Steelers’ James Conner, JuJu Smith-Schuster Currently Providing Some Of NFL’s Best Value

In simple terms, the easiest way to win the Super Bowl is to have the best set of players in the National Football League. If Team A has better players than Team B, then Team A will likely win right? While it seems that simple, football is not a simple game and winning is more than just about having the best players. Sometimes paying and retaining the best players leaves a team vulnerable and unbalanced in other positions as they have too many resources tied up in one pot. Ultimately, the game of football comes down to value, the team that wins is usually the team that is getting the most value out of its players.

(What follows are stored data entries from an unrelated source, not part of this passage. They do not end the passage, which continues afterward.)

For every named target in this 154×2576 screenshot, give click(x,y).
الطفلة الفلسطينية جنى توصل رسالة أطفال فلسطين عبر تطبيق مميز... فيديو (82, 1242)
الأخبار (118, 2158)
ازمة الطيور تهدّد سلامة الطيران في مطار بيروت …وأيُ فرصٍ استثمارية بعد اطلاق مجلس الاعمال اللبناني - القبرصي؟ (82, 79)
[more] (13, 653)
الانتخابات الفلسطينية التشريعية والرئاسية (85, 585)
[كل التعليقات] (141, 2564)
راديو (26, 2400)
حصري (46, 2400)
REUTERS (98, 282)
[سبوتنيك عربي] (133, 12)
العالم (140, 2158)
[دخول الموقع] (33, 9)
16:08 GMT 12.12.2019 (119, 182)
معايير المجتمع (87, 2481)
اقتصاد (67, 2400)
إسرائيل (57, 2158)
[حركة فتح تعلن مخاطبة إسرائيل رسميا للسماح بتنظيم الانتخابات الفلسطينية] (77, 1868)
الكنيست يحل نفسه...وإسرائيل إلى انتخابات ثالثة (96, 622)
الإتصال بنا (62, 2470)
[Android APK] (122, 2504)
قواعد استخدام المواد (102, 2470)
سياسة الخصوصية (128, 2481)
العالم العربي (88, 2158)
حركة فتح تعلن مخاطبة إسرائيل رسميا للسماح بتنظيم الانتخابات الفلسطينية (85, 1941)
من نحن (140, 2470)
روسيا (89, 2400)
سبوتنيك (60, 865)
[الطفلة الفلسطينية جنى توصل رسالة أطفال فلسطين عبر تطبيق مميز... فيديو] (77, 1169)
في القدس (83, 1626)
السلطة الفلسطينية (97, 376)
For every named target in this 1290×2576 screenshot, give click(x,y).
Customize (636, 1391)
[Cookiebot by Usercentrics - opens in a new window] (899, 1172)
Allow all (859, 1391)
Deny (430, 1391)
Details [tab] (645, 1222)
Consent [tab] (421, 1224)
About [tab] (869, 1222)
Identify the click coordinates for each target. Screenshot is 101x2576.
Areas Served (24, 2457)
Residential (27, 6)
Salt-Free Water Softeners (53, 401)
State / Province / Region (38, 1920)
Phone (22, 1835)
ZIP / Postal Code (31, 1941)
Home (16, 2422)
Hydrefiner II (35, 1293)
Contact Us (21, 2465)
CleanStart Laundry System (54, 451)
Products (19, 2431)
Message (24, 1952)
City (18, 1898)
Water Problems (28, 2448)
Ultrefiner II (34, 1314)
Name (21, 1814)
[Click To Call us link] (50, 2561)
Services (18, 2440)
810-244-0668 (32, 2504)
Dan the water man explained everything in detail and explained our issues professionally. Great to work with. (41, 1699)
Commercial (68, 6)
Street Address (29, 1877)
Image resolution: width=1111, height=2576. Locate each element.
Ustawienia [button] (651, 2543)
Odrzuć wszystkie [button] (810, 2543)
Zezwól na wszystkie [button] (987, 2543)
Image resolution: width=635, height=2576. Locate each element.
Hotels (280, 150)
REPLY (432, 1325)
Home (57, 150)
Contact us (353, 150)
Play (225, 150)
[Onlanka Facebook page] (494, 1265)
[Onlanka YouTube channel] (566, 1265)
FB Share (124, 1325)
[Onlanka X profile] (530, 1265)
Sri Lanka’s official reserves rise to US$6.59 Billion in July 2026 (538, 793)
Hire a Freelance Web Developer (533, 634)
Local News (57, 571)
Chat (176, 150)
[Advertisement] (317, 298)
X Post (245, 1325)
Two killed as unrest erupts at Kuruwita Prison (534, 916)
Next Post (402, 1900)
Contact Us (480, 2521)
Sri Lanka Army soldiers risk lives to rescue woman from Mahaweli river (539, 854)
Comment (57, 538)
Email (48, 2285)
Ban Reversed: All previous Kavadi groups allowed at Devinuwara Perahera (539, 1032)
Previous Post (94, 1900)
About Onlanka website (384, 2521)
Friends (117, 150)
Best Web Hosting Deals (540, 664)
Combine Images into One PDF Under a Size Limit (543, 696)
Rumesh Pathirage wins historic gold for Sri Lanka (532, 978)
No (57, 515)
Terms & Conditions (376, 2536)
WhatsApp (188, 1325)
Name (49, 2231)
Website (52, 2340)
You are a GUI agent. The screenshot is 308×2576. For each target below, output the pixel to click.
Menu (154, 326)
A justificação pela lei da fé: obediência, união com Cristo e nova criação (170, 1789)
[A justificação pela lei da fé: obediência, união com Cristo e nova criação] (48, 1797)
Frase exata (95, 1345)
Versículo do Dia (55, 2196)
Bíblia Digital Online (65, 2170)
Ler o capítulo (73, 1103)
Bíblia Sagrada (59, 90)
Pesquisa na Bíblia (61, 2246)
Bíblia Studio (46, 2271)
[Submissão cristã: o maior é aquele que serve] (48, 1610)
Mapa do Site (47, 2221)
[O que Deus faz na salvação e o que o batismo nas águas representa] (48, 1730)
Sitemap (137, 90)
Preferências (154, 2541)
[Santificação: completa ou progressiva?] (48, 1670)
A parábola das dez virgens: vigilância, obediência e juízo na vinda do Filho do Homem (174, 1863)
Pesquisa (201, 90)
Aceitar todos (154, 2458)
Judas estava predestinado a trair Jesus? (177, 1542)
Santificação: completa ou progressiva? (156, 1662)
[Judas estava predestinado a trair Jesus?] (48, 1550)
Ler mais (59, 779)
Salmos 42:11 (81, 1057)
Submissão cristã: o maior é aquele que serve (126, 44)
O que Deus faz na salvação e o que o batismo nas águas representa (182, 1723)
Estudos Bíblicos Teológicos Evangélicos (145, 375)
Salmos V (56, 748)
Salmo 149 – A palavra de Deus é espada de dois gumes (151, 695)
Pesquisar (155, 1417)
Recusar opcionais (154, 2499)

The Pittsburgh Steelers have been getting extraordinary value out of two key players in the early portions of the 2018 season. Those two players are running back James Conner and wide receiver JuJu Smith-Schuster. Both Conner and Smith-Schuster were drafted in the early rounds of the 2017 NFL Draft, and just one season removed from their rookie year, both players are paying dividends to the Steelers’ 2018 campaign. It is easy to say that the value the Steelers are getting out of the sophomore duo has been a large reason why the team is still afloat at 3-2-1.

Below is a table of the NFL’s yards from scrimmage leaders up until week seven and you will see both Conner and Smith-Schuster on the list. Pay attention to what percentage of the Steelers’ overall salary cap they are each consuming. The Steelers have been extracting more production out of Conner and Smith-Schuster than imagined while barely making a dent in their 2018 salary cap, thanks to both players being on their rookie contracts.


Through the first six weeks of the season, Conner is 7th in the NFL with 710 yards from scrimmage, averaging 118.3 yards per game, while making up 0.42% of the Steelers’ salary cap. At the bottom of the table is Smith-Schuster who has the 14th most yards from scrimmage with 561 total yards and just 0.53% of the team’s salary cap. What is incredible though is that the duo’s combined cap hits fail to break even one percent of the Steelers’ salary cap while the team has received 1271 yards from scrimmage combined. That my friends, is the definition of value.

But wait there’s more, a closer look at Smith-Schuster shows that he has been one of the NFL’s best value picks since breaking onto the scene last season.

Since his 2017 rookie season, Smith-Schuster has recorded the 13th most receiving yards in the NFL, along with the third highest yards per target and second highest catch percentage. He has done this while carrying the second smallest cap hit out of the listed receivers above. Looking for even more incredible value, well the Steelers have gotten number one receiver production out of both Smith-Schuster and Antonio Brown for a fraction of the cost. Together the two combined for just 4.92% of the Steelers’ 2018 cap, which is way below the likes of Julio Jones, DeAndre Hopkins and other top receivers. Essentially the Steelers are getting two number one receivers for the price of one.

Getting incredible value of out a few rookie contracts is a formula that has been used by many prior Super Bowl champions but for the 2018 Steelers, it is just a bit more significant. That is because the Steelers are handcuffed by a few roadblocks in their salary cap management. The team is paying injured linebacker Ryan Shazier $8,718,000 million and Mike Mitchell $3,135,418 million after cutting him last off-season. That is $11,853,418 million for two players who are not playing. The Steelers also had to account for Le’Veon Bell’s $14,544,000 franchise tag and while $855,000 has bled back into the salary cap each week, there is not much the team can invest this money into this season. This money will likely roll over into next season where it can be better utilized.

With an abundance of money tied up in handful of inactive players, the Steelers were hard pressed to find value. Luckily for them, they have hit the jackpot on Conner and Smith-Schuster.